TASK REQUIREMENTS: Could you reproduce, word for word, everything below from the line containing "This screenshot has width=1024, height=768." down to the line containing "Screen dimensions: 699x639", with both of those lines included and no others?

---------- STUDY MATERIAL ----------

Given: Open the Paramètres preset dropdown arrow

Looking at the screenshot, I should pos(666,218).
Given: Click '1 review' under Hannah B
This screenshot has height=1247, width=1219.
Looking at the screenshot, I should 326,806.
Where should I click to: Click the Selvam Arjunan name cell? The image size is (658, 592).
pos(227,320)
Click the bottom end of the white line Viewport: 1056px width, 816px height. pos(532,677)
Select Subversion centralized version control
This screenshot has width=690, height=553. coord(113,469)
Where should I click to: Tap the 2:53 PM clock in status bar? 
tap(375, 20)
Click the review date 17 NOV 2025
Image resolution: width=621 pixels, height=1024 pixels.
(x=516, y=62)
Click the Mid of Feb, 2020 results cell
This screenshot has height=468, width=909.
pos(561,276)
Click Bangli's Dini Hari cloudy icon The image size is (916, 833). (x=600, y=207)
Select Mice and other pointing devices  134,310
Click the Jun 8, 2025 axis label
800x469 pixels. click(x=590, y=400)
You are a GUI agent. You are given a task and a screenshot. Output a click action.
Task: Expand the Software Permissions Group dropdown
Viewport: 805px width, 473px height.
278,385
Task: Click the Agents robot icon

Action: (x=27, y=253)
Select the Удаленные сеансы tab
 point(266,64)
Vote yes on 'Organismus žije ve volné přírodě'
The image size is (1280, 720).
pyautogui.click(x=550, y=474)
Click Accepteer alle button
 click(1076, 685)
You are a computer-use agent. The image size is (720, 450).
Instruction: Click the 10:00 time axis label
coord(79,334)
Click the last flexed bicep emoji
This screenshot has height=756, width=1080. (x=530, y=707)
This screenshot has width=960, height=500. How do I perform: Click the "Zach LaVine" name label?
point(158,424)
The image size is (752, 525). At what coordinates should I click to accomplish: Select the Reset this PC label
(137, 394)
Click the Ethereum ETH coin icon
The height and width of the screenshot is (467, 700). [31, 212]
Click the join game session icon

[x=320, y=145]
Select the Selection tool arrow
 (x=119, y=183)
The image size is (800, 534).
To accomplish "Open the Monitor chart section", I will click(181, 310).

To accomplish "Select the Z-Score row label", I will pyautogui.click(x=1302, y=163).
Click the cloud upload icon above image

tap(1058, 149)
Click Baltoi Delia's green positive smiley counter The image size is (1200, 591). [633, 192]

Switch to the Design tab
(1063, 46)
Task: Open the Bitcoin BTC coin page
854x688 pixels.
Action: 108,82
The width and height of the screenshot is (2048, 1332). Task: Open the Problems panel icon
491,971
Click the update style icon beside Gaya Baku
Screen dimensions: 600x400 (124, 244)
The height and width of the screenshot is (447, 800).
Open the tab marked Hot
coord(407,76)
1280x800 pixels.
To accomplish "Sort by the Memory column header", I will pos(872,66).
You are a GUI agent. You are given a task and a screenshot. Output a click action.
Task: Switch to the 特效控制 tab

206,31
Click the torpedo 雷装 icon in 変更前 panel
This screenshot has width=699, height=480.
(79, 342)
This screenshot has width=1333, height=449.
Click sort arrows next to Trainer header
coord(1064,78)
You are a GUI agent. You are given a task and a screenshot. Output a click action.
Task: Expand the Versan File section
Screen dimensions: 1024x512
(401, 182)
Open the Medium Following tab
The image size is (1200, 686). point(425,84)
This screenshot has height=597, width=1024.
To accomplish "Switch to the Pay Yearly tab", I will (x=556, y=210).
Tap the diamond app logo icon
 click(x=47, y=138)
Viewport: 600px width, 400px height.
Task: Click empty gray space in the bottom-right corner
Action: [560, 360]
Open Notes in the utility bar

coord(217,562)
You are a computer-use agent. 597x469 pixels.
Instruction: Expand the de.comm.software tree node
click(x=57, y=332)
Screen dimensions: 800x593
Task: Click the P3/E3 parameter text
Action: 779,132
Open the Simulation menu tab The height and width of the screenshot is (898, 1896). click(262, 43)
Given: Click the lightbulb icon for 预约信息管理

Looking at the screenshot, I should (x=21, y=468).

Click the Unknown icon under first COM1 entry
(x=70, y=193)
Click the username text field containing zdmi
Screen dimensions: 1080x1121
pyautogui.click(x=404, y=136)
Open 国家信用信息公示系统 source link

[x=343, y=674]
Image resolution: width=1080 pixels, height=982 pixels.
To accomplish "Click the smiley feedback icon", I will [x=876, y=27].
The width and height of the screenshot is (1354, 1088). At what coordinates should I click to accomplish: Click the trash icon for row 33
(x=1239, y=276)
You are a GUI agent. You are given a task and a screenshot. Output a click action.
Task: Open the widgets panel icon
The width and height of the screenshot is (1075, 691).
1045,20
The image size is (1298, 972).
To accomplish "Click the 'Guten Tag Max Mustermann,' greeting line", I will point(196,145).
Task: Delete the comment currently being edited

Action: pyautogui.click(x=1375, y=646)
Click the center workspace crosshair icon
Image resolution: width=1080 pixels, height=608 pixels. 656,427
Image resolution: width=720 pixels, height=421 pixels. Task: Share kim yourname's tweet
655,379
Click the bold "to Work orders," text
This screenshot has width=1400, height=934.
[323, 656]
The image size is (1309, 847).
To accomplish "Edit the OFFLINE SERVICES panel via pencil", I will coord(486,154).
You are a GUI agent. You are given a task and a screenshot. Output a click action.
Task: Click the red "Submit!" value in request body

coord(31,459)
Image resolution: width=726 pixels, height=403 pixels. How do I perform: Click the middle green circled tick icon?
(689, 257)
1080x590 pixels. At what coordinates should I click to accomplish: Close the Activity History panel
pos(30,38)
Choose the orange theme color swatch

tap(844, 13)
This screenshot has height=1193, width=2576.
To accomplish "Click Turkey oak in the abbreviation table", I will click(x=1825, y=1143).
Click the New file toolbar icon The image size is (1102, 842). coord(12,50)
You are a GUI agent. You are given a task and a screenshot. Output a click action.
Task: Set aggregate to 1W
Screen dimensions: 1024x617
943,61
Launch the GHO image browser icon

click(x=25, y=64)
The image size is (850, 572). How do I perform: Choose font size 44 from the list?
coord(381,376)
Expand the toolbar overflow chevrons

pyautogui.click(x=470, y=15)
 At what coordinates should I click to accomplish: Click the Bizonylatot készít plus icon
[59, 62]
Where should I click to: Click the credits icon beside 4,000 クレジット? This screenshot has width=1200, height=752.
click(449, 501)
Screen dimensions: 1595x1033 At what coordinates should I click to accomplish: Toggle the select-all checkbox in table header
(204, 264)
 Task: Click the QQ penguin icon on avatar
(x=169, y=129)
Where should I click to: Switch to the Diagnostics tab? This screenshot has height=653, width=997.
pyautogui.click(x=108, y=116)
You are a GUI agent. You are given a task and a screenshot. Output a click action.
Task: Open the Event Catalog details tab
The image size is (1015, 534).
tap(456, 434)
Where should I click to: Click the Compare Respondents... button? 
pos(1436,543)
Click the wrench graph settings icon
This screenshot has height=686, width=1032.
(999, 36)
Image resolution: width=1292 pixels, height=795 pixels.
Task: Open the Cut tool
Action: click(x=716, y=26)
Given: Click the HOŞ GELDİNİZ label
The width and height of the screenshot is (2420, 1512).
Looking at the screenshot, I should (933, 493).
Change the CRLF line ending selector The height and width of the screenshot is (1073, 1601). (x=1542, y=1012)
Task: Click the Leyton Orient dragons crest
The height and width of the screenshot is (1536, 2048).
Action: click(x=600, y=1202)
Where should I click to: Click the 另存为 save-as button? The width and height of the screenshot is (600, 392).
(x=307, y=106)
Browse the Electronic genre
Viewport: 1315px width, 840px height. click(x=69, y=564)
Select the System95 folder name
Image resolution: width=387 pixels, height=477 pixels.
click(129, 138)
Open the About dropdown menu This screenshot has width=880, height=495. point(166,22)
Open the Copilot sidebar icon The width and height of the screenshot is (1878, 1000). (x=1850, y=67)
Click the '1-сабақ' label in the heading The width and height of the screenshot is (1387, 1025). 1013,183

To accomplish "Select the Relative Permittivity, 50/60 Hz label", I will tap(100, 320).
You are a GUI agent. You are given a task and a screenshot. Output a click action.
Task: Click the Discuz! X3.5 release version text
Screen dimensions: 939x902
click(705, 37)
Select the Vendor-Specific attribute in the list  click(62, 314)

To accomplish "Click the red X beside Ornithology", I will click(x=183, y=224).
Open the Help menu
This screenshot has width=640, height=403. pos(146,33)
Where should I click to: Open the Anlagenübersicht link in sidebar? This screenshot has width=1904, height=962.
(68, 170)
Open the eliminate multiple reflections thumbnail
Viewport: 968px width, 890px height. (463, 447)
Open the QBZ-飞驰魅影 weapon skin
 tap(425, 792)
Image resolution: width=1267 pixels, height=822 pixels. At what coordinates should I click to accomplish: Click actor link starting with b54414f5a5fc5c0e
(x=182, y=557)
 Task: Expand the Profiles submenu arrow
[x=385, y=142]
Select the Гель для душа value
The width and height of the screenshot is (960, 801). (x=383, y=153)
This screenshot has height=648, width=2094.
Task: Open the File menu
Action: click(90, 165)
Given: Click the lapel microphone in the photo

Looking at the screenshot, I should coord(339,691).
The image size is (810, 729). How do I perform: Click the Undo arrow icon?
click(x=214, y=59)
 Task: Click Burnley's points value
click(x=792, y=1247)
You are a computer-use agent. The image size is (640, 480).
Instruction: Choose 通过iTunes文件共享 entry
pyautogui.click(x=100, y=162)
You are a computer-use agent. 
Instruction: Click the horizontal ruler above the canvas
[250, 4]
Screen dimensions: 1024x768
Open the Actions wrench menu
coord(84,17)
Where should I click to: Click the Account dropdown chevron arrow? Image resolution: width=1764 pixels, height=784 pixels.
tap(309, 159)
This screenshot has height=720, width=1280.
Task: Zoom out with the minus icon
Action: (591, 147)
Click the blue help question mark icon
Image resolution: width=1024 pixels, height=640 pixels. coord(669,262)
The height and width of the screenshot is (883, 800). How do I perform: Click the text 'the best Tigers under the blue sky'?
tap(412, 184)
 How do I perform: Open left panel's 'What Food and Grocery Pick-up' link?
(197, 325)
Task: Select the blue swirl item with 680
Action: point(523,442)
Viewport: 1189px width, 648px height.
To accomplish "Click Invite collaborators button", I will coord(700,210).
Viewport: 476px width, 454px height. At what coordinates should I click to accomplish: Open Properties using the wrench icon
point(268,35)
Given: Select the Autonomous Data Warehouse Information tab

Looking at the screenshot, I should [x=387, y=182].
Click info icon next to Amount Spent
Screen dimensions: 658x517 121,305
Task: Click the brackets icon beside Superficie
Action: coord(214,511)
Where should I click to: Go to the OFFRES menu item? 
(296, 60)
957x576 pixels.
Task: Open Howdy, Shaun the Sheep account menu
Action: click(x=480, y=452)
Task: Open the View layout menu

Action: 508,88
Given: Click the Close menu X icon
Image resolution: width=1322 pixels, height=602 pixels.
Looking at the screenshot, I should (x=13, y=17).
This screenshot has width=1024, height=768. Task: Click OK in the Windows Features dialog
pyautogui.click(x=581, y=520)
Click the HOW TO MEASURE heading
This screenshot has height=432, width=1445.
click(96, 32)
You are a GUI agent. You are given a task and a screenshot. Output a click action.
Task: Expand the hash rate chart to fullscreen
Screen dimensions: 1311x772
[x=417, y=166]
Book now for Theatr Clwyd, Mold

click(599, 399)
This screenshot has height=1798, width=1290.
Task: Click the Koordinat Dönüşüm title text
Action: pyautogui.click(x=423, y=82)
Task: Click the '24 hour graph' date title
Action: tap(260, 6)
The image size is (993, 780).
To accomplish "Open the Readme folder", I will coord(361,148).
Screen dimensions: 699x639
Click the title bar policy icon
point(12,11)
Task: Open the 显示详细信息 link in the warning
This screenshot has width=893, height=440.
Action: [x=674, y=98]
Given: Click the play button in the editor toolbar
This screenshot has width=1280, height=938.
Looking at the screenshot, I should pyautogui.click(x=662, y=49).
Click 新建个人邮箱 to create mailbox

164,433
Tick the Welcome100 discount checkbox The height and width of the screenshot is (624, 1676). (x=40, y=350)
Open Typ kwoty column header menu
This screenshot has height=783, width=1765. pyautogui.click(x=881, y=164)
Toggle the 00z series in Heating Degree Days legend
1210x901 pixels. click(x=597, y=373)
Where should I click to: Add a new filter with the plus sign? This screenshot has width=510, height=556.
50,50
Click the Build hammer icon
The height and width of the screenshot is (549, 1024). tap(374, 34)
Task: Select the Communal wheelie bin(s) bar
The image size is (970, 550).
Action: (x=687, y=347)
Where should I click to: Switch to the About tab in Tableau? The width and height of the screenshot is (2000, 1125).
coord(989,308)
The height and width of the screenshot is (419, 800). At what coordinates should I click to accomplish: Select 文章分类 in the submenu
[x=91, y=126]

----------

EXERCISE SOLUTION:
This screenshot has width=1024, height=768. Task: Click OK in the Windows Features dialog
pyautogui.click(x=581, y=520)
Click the HOW TO MEASURE heading
This screenshot has height=432, width=1445.
click(96, 32)
You are a GUI agent. You are given a task and a screenshot. Output a click action.
Task: Expand the hash rate chart to fullscreen
Screen dimensions: 1311x772
[x=417, y=166]
Book now for Theatr Clwyd, Mold

click(599, 399)
This screenshot has height=1798, width=1290.
Task: Click the Koordinat Dönüşüm title text
Action: pyautogui.click(x=423, y=82)
Task: Click the '24 hour graph' date title
Action: tap(260, 6)
The image size is (993, 780).
To accomplish "Open the Readme folder", I will coord(361,148).
Screen dimensions: 699x639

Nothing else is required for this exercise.